Buying up ASX travel shares amid the initial COVID-19 panic in March 2020 served those investors pretty well.
So with the same mindset, one could repeat and rinse during the current Omicron-induced ASX dip.
Shaw and Partners portfolio manager James Gerrish, writing in his newsletter Market Matters (MM), certainly thinks so.
"MM believes it's time to start considering the out of favour travel and tourism stocks," he said.
"Don't forget how quickly things have changed through 2021!"
Here are 3 ASX shares Gerrish suggested considering:
ASX travel shares are on sale right now
In order of preference, Gerrish likes the look of Corporate Travel Management Ltd (ASX: CTD), Webjet Limited (ASX: WEB) and Flight Centre Travel Group Ltd (ASX: FLT)
"But it depends on price and risk appetite, with the last 2 likely to have more upside potential," he said.
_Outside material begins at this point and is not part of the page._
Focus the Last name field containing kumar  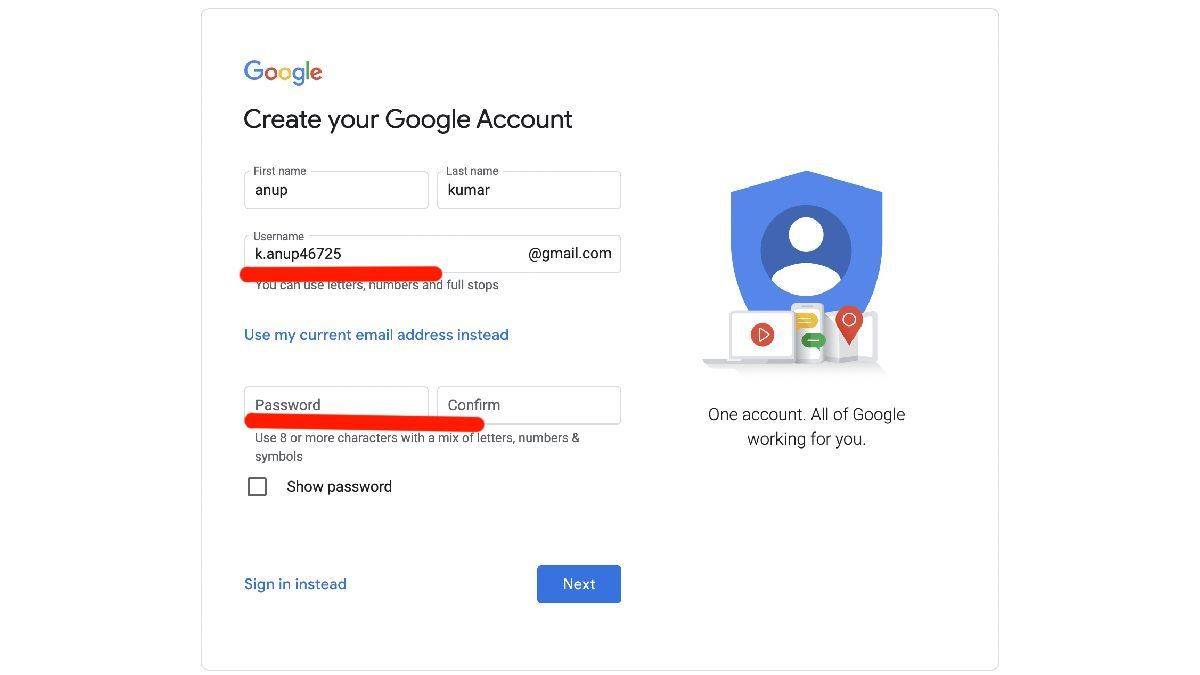[x=529, y=190]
"That is, less capital required for the same result."
All 3 are undoubtedly selling at a discount at the moment.
Over the past month, Corporate Travel shares have lost around 15%, Webjet has sunk 18%, and Flight Centre dived almost 15%.
Corporate Travel shares on Thursday morning were going for $21.32. Gerrish would pounce if it dipped below the $20 mark.
Webjet has been discounted close to 24% since it hit a 52-week high early last month.
"Omicron [is] clearly causing acceleration towards the downside," said Gerrish.
"We like Webjet under $5 but I would leave some ammunition to average under $4.50 if the virus outlook deteriorates further."
Flight Centre shares lost another 1.78% on Thursday morning to trade at $17.11. Its 52-week high of $25.28 in October now seems like a distant memory.
"As we saw from the 85% rally from its August low, the stock's good value into current weakness when we can finally start packing our bags," said Gerrish.
"I have planned a quick trip up to Hamilton mid next year but I didn't consider anything overseas. I imagine many people are the same … looking at how little accommodation is left domestically."
He added that the Flight Centre share price could drop another 10% to 20%, but it would eventually rise again.
"I do believe it will be well above $20 at some stage in 2022," Gerrish said.
"The risk-reward is becoming appealing."